Heide Hatry

Heide Hatry, Pillar of Wisdom, 2023

The Summer 2023 Artist in Residence is Heide Hatry.

New York-based German artist Heide Hatry is best known for her body-related work often employing animal flesh and organs or other discarded, disdained, or "taboo" materials. Among her fundamental preoccupations are identity, gender roles, the nature of aesthetic experience and the meaning of beauty, the effects of knowledge upon perception, the human exploitation of the natural world, and the social oblivion that permits atrocity to persist in our midst.

Hatry has curated numerous exhibitions and has shown her own work at museums and galleries all over the world.
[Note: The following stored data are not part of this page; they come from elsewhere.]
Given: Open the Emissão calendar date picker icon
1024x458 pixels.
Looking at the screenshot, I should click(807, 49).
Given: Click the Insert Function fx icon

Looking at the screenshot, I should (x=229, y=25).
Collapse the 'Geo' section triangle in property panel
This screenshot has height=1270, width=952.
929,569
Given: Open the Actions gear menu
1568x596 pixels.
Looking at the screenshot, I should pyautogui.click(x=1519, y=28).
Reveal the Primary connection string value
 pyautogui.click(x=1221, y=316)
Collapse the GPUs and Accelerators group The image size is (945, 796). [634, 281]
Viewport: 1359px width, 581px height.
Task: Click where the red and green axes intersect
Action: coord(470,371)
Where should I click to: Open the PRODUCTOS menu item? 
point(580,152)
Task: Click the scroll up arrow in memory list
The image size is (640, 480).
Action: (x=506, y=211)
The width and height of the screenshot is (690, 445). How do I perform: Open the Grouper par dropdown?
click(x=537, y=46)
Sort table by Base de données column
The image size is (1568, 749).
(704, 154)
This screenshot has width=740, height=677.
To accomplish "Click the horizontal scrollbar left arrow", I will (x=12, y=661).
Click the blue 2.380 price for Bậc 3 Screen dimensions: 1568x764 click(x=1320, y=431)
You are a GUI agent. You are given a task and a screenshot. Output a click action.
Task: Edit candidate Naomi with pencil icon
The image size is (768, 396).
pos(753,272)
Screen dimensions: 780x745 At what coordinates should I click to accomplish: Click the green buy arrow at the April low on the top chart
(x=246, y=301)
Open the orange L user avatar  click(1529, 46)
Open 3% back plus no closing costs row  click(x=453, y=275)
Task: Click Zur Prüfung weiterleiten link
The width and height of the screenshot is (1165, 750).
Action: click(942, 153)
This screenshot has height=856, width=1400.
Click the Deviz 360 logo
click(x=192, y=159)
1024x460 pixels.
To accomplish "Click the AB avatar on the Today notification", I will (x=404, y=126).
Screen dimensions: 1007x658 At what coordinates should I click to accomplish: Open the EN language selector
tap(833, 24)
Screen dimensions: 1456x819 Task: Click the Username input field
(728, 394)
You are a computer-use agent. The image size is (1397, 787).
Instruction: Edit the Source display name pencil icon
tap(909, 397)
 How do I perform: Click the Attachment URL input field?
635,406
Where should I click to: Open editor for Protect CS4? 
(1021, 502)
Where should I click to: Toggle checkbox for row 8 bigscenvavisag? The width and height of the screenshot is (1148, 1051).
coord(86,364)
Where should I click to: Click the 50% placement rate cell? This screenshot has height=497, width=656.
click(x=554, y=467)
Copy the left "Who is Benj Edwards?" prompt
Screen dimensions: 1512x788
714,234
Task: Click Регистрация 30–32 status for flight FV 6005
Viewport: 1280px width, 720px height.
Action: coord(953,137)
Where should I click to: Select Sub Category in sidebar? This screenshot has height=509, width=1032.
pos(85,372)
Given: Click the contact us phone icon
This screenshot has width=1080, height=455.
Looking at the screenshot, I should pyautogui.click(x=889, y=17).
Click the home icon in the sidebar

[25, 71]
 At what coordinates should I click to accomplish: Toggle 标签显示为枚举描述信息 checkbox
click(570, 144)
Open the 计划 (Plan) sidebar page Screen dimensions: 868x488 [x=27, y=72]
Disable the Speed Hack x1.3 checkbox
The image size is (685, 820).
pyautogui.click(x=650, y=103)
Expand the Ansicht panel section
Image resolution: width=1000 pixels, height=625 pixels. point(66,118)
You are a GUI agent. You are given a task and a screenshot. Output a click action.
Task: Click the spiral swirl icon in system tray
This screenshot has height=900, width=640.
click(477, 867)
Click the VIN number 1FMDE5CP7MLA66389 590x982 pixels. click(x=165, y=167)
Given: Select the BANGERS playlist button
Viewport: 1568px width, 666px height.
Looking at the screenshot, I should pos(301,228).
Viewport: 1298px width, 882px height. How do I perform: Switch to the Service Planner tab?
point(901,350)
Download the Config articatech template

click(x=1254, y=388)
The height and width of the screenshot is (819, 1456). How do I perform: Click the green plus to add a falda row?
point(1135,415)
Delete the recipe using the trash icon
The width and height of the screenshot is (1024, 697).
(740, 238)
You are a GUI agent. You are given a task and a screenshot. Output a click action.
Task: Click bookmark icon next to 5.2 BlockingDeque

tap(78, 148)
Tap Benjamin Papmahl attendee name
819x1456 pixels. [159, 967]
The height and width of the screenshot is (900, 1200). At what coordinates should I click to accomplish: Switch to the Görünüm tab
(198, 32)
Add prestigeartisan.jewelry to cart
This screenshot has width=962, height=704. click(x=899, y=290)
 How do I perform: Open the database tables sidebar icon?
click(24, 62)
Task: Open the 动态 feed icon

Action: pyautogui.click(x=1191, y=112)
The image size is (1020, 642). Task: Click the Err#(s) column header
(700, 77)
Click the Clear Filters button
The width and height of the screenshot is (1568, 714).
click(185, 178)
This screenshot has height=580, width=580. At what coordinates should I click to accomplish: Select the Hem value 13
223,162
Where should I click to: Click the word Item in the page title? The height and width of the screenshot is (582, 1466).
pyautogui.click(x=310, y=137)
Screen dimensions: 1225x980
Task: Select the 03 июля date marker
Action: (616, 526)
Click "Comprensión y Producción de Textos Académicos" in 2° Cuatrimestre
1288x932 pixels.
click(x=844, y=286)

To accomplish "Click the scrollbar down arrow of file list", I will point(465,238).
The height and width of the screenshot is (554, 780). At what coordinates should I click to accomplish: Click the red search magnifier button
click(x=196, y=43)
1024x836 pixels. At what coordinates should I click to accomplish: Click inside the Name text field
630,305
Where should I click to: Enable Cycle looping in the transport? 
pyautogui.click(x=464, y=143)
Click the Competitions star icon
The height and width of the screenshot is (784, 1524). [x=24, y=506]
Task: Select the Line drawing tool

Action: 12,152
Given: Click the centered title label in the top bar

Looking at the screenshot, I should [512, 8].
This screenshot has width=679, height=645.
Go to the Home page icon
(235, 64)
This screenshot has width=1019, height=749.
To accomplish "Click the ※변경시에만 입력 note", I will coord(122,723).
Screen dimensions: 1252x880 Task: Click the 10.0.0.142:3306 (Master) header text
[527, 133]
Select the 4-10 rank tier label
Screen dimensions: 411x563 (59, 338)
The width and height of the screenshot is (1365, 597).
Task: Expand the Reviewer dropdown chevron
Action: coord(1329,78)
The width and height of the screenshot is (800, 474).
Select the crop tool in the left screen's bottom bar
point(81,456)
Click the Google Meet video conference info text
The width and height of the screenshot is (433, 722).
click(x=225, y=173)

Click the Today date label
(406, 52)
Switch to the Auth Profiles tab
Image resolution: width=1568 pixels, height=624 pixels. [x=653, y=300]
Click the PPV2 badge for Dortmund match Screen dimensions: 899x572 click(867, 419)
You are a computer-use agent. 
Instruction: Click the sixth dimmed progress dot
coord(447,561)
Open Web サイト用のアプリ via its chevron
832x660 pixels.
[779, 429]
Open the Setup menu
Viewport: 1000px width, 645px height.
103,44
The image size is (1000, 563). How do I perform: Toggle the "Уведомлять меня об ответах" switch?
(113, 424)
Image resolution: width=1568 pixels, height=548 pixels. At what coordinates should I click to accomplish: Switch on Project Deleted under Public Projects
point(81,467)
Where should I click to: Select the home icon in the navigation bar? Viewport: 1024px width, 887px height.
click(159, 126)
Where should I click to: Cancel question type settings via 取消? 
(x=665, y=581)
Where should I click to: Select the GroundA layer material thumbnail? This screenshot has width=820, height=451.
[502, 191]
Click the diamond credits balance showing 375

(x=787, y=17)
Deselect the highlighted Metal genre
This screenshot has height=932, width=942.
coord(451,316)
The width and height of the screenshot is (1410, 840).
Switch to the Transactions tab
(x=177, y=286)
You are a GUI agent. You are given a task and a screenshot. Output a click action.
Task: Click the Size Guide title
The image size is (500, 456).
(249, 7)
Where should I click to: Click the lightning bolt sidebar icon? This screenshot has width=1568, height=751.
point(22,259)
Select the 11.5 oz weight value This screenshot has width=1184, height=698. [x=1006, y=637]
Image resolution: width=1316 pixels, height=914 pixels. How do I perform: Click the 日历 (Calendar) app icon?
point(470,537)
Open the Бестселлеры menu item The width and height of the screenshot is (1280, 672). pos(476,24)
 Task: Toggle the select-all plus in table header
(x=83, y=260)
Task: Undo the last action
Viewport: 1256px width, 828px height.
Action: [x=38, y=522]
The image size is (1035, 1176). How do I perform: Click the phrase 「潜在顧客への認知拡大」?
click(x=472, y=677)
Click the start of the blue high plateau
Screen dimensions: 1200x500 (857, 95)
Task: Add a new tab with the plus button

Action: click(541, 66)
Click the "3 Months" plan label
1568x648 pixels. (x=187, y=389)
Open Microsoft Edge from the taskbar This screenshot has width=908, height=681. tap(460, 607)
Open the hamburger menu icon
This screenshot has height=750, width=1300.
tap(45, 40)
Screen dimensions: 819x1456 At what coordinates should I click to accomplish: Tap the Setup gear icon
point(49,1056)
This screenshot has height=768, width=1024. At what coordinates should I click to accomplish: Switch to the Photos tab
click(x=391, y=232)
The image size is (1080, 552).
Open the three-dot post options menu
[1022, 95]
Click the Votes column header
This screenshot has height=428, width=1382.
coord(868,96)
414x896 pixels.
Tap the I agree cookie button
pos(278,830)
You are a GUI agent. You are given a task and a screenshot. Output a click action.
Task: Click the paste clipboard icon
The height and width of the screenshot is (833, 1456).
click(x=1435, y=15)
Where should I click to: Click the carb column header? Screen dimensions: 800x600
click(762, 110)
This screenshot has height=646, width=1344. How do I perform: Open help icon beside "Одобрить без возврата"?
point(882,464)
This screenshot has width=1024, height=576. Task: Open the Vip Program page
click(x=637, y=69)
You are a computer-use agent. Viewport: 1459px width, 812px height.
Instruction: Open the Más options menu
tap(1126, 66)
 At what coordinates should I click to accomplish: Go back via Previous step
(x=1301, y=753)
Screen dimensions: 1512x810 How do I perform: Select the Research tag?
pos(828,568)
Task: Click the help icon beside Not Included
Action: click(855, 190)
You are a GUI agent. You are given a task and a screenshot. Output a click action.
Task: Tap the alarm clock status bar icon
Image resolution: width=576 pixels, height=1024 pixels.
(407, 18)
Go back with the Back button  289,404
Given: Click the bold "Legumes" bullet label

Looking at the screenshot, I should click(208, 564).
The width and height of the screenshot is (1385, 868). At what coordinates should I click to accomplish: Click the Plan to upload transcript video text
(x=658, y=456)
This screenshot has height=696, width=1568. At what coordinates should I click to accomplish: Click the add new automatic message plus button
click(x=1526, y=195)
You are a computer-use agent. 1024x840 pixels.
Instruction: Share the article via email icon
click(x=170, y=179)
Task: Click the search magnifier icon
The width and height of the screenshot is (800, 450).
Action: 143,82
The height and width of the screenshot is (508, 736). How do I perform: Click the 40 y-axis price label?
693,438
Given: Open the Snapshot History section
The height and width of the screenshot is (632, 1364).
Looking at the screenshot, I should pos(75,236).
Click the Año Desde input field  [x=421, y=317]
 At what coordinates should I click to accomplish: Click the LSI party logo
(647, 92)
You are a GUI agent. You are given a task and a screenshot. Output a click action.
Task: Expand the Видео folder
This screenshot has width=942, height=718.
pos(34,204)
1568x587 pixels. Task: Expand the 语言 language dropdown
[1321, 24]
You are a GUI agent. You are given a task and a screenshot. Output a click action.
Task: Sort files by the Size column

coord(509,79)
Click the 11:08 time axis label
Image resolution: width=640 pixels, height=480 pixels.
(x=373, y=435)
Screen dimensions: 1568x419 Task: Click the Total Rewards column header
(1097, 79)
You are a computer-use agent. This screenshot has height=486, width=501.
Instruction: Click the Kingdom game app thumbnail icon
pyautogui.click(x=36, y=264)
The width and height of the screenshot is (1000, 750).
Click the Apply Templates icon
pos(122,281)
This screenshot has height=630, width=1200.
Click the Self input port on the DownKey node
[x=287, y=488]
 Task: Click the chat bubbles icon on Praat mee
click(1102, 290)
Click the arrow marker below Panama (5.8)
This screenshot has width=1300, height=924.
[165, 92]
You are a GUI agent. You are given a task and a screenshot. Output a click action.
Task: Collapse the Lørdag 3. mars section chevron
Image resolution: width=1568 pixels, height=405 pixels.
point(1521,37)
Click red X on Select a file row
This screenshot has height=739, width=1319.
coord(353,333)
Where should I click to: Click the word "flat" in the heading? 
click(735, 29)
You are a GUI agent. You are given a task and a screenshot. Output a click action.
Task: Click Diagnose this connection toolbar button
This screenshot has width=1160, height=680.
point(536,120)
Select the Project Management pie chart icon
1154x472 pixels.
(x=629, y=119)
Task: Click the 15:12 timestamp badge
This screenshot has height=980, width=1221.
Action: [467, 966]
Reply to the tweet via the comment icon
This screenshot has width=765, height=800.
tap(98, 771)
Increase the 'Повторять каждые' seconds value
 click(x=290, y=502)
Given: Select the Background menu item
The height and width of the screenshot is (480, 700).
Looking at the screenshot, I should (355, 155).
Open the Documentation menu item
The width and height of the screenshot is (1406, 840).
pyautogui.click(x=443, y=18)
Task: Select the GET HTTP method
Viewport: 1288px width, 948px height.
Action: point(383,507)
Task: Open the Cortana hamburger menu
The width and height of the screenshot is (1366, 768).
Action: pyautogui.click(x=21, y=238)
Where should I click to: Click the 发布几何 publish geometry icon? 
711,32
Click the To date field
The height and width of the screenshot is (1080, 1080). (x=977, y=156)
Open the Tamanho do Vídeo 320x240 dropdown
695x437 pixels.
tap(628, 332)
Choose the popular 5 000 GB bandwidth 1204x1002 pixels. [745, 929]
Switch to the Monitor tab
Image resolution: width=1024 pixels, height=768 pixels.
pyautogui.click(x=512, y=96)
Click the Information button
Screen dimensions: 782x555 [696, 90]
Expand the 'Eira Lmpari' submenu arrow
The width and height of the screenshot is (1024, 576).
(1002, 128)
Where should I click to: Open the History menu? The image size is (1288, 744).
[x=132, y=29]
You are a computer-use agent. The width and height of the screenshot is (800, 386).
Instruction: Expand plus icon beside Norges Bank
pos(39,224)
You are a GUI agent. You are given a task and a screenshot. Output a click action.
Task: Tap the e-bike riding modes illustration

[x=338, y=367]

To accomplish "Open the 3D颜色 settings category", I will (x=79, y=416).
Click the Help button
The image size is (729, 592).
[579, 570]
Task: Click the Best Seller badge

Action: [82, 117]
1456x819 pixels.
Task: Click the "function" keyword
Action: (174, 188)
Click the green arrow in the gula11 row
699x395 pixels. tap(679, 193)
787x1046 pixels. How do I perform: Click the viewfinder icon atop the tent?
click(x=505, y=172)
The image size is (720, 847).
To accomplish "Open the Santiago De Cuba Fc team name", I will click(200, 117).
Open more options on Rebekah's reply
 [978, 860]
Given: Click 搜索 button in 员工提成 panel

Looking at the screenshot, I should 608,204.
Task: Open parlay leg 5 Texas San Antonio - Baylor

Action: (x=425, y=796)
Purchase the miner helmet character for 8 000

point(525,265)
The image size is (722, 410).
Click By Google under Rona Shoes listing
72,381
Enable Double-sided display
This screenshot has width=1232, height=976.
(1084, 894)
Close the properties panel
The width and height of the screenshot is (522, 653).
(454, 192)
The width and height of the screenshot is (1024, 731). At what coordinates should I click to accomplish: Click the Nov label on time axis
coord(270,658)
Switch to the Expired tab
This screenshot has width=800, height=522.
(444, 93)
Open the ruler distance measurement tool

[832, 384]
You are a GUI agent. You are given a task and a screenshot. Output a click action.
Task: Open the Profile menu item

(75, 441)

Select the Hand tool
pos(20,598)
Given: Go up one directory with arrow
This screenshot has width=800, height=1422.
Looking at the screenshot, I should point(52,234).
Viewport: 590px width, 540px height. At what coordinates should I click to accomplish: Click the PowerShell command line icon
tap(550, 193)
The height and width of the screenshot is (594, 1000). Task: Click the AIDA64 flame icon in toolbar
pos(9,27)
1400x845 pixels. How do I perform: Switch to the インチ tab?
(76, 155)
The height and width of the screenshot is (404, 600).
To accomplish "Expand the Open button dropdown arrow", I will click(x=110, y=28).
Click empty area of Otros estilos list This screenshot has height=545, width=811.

She has produced more than 200 artist's books, edited dozens of art catalogues, and her larger projects, like Skin, Heads and Tales, Not a Rose, and Icons in Ash were documented in monographic books. See her work here.


What was the last thing you made?

A unique artist’s book entitled Pillar of Wisdom and, in a rather different category, the “Ur-Ur-Sonate” performance: Miar meegêd älâs wah glai isch (in Swabian). 

What was the last thing you read?

I often read several things at once:

So right now it’s Sarah C. Brett-Smith: The Making of Bamana Sculpture: Creativity and Gender, Heinrich Heine‘s Harzreise, Xavier de Maistre’s Voyage Around my Room (which I read today), and Malen Denis’s Litio. But those last three don’t exactly typify my normal reading: this happened by chance, and what I find especially interesting about them is how emotionally, conceptually, and stylistically similar they are for such ostensibly divergent works. 

And I always have Hölderlin’s and Paul Celan’s poems on my nightstand.

What was the last exhibition you saw?

Matthew Barney’s video installation: Secondary, at his studio; and Mark Bradford’s “You Don’t Have to Tell Me Twice” at Hauser & Wirth.

 Who do you most admire?

Intellectuals with empathy, and artists that make you feel something intense. One who came first to mind is Carolee Schneemann, whom I adored both as a person and as an artist.

How has your practice changed?

I have always been interested in the ephemeral, and much of my work has, in fact, disappeared. But in the last few months, I’ve been making books and Boli figures, both of which (although there are certainly dialectically interesting aspects of the ephemeral about them) are typically supposed to have been created with the implication of permanence.

What motivates your practice?

Material! 

Material speaks to me, excites me, and utterly inspires me to say or to show things that make this damaged world less painful…or perhaps to capture its pain in a way that ennobles it, and us, and gives us cause to reflect. 

Your favorite artwork made before your lifetime?

Renaissance portraits of women, like Leonardo’s Ginevra de Benci, or Petrus Christus’s Portrait of a Young Woman. And one of my favorite details of Bernini’s sculpture in the Galleria Borghese in Rome: Pluto’s hand on Proserpina’s thigh.

Your favorite artwork made during your lifetime?

Obviously, any answer to questions of this sort requires a kind of falsification, reduction, and even denial of how we actually think or experience or feel, but it’s also fun to force myself to choose one: so, Volkszählung by Anselm Kiefer.